After a 10-0, five-inning quarterfinal victory over No. 9 Skowhegan, Bangor came from behind in the sixth inning to edge No. 5 Messalonskee of Oakland 6-5 in the semifinals before senior left-hander Colton Trisch made a second-inning run stand up with a complete-game shutout over Edward Little in the title game.
“The job is finished here,” said the George Washington University-bound Trisch after improving his pitching record this spring to 9-0. “We kind of expected to win, especially with being here last year and doing the same thing this year, so now we have our eyes on Saturday and the big game.”

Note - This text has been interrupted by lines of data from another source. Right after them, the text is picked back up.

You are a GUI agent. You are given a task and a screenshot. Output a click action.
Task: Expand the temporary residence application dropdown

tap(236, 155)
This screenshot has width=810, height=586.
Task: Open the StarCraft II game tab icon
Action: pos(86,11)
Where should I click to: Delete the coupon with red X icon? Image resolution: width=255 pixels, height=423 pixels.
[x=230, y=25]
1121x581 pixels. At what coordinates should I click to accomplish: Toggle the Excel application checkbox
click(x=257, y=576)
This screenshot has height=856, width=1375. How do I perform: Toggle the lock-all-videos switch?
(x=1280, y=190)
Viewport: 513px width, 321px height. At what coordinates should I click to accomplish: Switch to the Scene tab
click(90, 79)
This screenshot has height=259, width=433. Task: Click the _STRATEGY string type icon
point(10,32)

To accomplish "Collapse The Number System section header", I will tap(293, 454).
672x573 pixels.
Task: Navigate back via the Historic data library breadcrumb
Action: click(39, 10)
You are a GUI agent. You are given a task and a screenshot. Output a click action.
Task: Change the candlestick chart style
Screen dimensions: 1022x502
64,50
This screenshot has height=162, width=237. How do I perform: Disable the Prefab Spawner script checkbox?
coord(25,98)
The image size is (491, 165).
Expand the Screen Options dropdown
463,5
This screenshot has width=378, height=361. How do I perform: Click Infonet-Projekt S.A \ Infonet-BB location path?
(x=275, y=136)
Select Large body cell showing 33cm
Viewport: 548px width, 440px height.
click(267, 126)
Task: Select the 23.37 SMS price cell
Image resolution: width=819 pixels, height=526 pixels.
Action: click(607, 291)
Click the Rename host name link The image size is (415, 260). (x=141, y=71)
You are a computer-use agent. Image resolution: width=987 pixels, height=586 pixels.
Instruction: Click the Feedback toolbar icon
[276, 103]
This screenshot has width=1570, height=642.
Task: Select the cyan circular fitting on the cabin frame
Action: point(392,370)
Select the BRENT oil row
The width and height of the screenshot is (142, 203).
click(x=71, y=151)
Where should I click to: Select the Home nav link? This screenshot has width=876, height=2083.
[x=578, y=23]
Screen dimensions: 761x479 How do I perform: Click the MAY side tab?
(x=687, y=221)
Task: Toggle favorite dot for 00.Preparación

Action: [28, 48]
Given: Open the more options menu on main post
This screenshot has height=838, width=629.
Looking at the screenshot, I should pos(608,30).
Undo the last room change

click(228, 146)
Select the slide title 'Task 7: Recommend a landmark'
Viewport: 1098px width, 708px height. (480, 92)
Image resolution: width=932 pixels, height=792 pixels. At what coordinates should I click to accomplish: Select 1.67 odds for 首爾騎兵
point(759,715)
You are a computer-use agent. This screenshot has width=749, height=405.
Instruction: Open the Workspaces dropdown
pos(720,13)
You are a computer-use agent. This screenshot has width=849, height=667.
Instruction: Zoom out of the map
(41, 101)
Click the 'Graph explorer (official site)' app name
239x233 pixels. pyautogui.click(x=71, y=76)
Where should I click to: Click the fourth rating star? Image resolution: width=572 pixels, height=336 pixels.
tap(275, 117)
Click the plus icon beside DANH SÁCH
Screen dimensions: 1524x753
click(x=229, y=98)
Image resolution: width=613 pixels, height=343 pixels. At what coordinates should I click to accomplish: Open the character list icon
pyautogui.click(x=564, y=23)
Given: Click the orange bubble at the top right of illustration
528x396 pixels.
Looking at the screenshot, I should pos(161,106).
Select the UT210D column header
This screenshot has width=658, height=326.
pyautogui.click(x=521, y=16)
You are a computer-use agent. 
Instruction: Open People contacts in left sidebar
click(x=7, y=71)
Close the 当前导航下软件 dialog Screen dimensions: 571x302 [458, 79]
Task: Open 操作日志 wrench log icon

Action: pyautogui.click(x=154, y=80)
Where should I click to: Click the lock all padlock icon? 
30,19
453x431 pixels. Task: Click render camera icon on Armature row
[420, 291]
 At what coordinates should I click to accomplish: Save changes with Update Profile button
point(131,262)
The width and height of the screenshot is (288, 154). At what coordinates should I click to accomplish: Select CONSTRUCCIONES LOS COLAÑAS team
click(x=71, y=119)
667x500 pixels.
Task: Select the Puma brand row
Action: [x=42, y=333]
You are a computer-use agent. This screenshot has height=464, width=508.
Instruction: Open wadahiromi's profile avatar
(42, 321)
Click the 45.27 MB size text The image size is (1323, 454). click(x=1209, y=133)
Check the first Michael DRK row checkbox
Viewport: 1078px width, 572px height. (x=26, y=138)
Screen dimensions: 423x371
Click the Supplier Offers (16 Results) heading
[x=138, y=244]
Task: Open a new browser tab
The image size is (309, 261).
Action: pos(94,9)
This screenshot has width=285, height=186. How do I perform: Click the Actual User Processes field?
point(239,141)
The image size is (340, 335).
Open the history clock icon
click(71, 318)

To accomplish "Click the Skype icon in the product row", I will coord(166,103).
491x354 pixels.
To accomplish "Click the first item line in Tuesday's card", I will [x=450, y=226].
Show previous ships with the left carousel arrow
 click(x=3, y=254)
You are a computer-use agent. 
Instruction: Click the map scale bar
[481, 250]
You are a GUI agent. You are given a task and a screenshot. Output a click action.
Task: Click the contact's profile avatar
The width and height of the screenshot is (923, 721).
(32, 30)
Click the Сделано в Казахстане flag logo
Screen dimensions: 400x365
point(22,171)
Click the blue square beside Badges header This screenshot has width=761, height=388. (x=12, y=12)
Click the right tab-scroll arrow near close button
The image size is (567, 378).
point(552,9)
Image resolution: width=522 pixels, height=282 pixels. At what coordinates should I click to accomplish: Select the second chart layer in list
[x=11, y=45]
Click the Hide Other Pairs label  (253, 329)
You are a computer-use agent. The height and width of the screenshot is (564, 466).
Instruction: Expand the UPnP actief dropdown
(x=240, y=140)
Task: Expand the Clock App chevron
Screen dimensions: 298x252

Trisch, the Kennebec Valley Athletic Conference Class A player of the week and a finalist for the state’s Mr. Baseball award, also hit .500 with 25 runs scored and 16 RBIs during the regular season from the leadoff spot in a Bangor batting order that produced a .331 team batting average.
“We’ve really ridden his coattails in a lot of ways,” Morris said. “I can’t say enough about him.”
Other leading hitters include Cyr (.429), senior designated hitter Brady Hand (.391), senior third baseman Braydon Caron (.380), senior catcher Ryan Howard (.365), Clark (.311) and senior first baseman Luke Missbrenner (.310), while Clark (3-0), junior right-hander Wyatt Stevens (4-0) and senior reliever Jonah Baude (2-0) have provided considerable pitching depth.
Thornton Academy (19-1) will bring a 16-game winning streak to its first appearance in a baseball state championship game.
Coach Jason Lariviere’s Trojans are led by senior pitcher-outfielder Cody Bowker, already named the Gatorade Maine baseball player of the year as well as the most valuable player in the Southwestern Maine Activities Association’s Class A ranks.
The right-hander pitched a complete-game three-hitter in the Trojans’ South regional final victory and added a three-run double that broke the game open in the fifth inning.
The Georgetown University-bound standout led the SMAA during the regular season with a .490 batting average.
Thornton Academy also has another top-notch pitcher in junior left-hander Joshua Kopetski, while seniors Brady Graffam and John Rohner and junior Nicholas Frink are other top batters for the Trojans.